In order for an incentive plan to be effective, the particular short and long-term needs of the employee need to be met. The comparable benefits package is determined after establishing the type of base pay structure set for salaried and commission positions, for example, skill-based, knowledge-based, competency-based (abilities), or direct market pricing. Instead of a pre-chosen set of benefits potential employees may wish to negotiate cafeteria-style fringe benefits. To some employees choice is critical as they may require child care services, while others who are older and do not have dependents may seek a larger pension that includes an IRA or 401K, in order to be able to plan for retirement. Others may be at risk for medical conditions requiring expensive treatments and therefore would like the peace of mind and security of a PPO health plan that allows patients to choose a doctor and hospital facility, lower deductible payments, and obtain comprehensive coverage for costly medication, treatments, and surgical procedures.

Based on the principles of a free-market capitalist system, the dollar amount of incentives is primarily determined by the perceived or real value that an employee brings to the firm. Depending on the hierarchal level of an individual, their seniority, skills, past productivity and the like, the components of packages and compensation widely vary. An example of the difference in incentive amounts in publicly traded corporations between top management and those in middle management, supervisory management, and the front-line is the awarding of lucrative stock options. However, broad-based stock option plans (can be cashed out at anytime) and employee stock ownership plans (have tax advantages and promote long-term performance) are now becoming more common below executive pay grades. Granting shares of a company to employees has been proven by numerous studies to increase performance among the ranks. Similarly, performance bonuses such as lump-sum payments and merit-pay increases have also proven to raise productivity. In addition to ownership, bonuses, and merit pay, profit sharing and deferred profit sharing are tools management utilizes to enhance employee motivation.

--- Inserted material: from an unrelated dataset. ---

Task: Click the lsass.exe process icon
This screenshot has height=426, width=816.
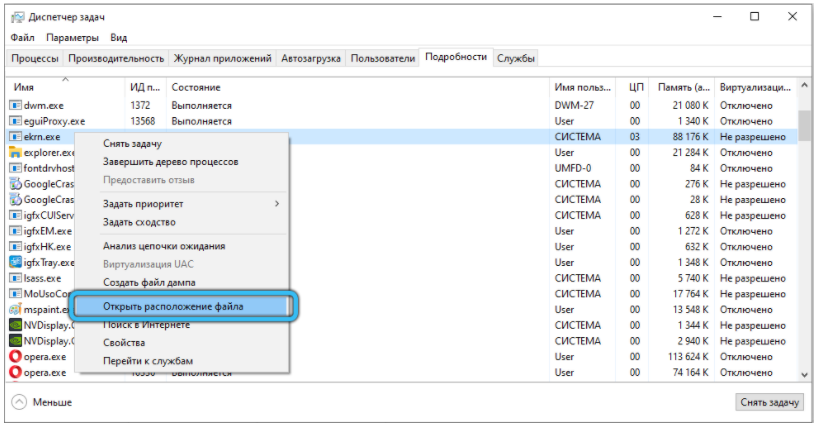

An example of an effective incentive plan for car salesmen at a brand name dealership include a mixed salary/commission plan with performance based lump sum payments determined by the number of vehicles sold within a given time period. Salesmen would be afforded paid vacation days, perks such as free car washes, health insurance coverage that includes family members, and employee stock ownership plans, as part of a mixed level plan that promotes mutual cooperation and teamwork while selling to customers and providing service. This combination of near-term and long-term incentives would help balance the immediate need to move units off the lot while meeting customers’ expectations of continuous quality service from all staff members.